6387 fixes the hanging reload problem, this solely occurs with synced apiusers.

The socket binding problem is the next investigation in this issue.

So far, I'm not able to reproduce the problem with sockets on reload on Windows 10.

This involves the test config from the other problem with syncing an apiuser which always gets a new password, to just trigger a reload.

Once the configuration is edited, just send kill -HUP $(pidof icinga2).

The Windows client itself just got a bunch of command_endpoint checks in a frequent interval, to pile up the connections and forcefully cause problems on shutdown.

object Host "winmif" {
  check_command = "dummy"
}

apply Service "disk" {
  check_command = "disk-windows"
  command_endpoint = host.name
  assign where host.name == "winmif"
  check_interval = 5s
  retry_interval = 5s
}
apply Service "memory" {
  check_command = "memory-windows"
  command_endpoint = host.name
  assign where host.name == "winmif"
  check_interval = 5s
  retry_interval = 5s
}
apply Service "network" {
  check_command = "network-windows"
  command_endpoint = host.name
  assign where host.name == "winmif"
  check_interval = 5s
  retry_interval = 5s
}
apply Service "perfmon-disk-writes" {
  check_command = "perfmon-windows"
  command_endpoint = host.name
  assign where host.name == "winmif"
  check_interval = 5s
  retry_interval = 5s

  vars.perfmon_win_counter = "\\PhysicalDisk(_Total)\\Avg. Disk Bytes/Write"
  vars.perfmon_win_syntax = "physical_disk_total_avg_bytes_per_write"
}
apply Service "perfmon-cpu" {
  check_command = "perfmon-windows"
  command_endpoint = host.name
  check_interval = 5s
  retry_interval = 5s
  assign where host.name == "winmif"

  vars.perfmon_win_counter = "\\Processor(_Total)\\% Idle Time"
  vars.perfmon_win_syntax = "processor_total_idle_time_percent"
}

/*
C:\Users\michi>typeperf "\PhysicalDisk(_Total)\Avg. Disk Bytes/Write"

"(PDH-CSV 4.0)","\\WINMIF\PhysicalDisk(_Total)\Avg.
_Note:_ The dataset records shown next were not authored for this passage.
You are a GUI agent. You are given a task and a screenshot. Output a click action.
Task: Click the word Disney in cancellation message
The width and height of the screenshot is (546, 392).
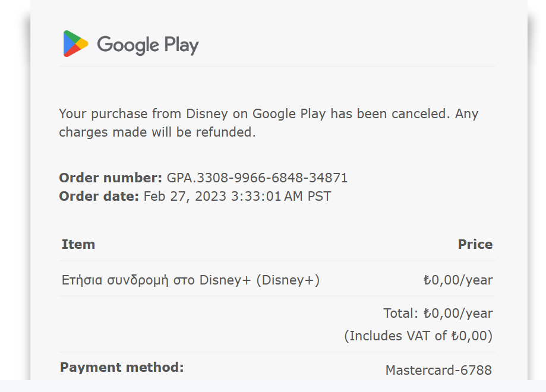pyautogui.click(x=206, y=113)
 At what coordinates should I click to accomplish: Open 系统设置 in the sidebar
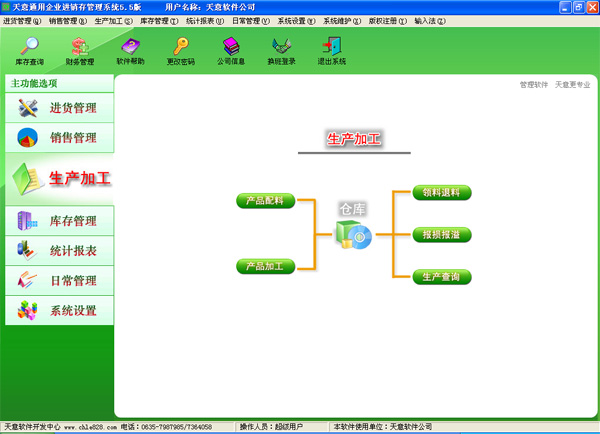pos(58,310)
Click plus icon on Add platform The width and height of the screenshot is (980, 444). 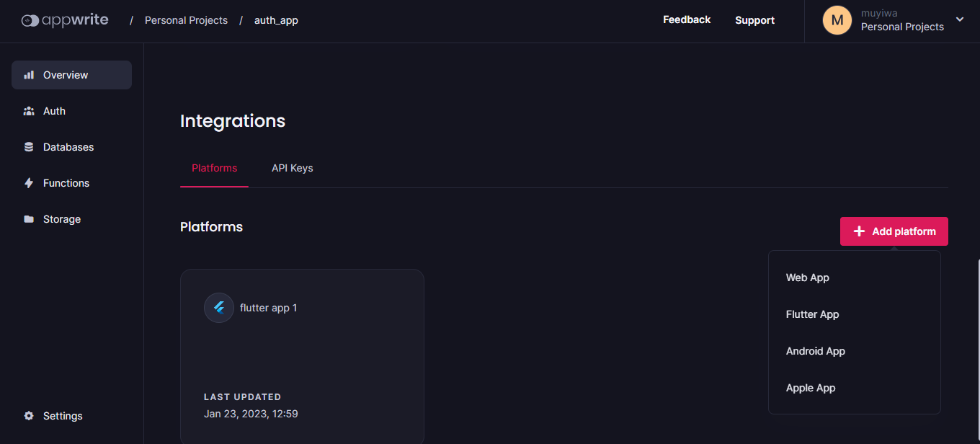(859, 231)
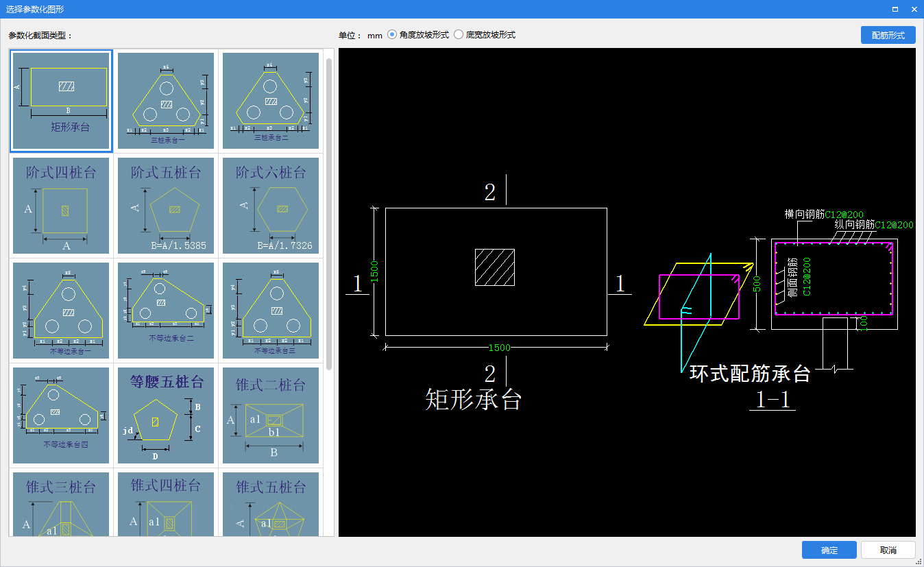924x567 pixels.
Task: Select the 阶式四桩台 shape
Action: [61, 206]
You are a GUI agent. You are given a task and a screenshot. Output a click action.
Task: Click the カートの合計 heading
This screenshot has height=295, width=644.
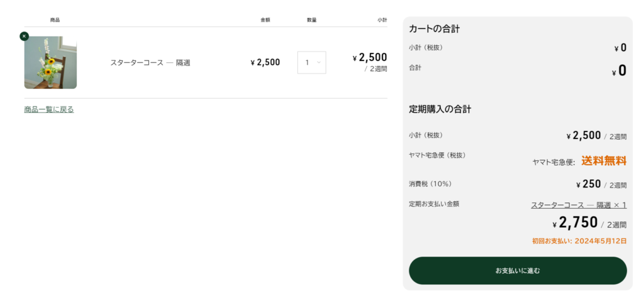tap(434, 29)
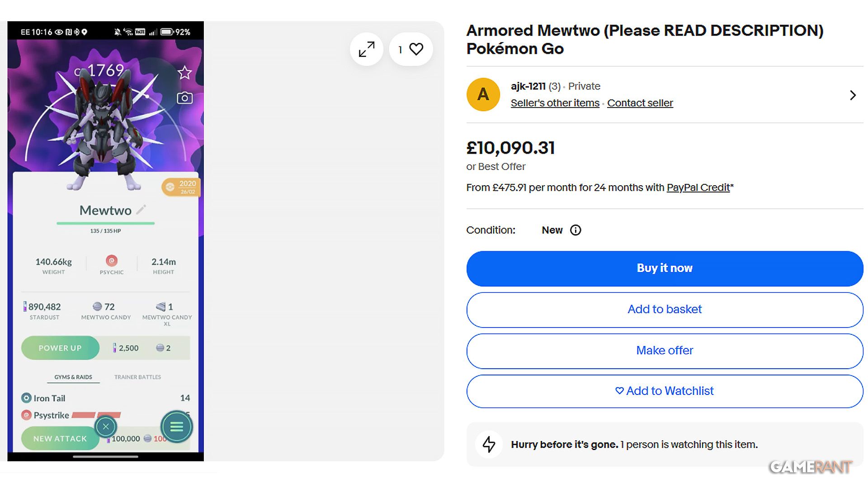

Disk Bytes/Write"
"06/19/2018 12:31:04.146","0.000000"
"06/19/2018 12:31:05.146","8192.000000"
"06/19/2018 12:31:06.147","0.000000"
"06/19/2018 12:31:07.177","0.000000"
"06/19/2018 12:31:08.178","20480.000000"
"06/19/2018 12:31:09.193","0.000000"
"06/19/2018 12:31:10.209","0.000000"

The command completed successfully.
*/

apply Service "service" {
  check_command = "service-windows"
  command_endpoint = host.name
  assign where host.name == "winmif"
  check_interval = 5s
  retry_interval = 5s

  vars.service_win_service = "Windows Update"
}
apply Service "update" {
  check_command = "update-windows"
  command_endpoint = host.name
  assign where host.name == "winmif"
  check_interval = 5s
  retry_interval = 5s
}
apply Service "uptime" {
  check_command = "uptime-windows"
  command_endpoint = host.name
  assign where host.name == "winmif"
  check_interval = 5s
  retry_interval = 5s
}

@N-o-X please join the debug team tomorrow for the connection pile up thing, might need a catch up with @LordHepipud too :-)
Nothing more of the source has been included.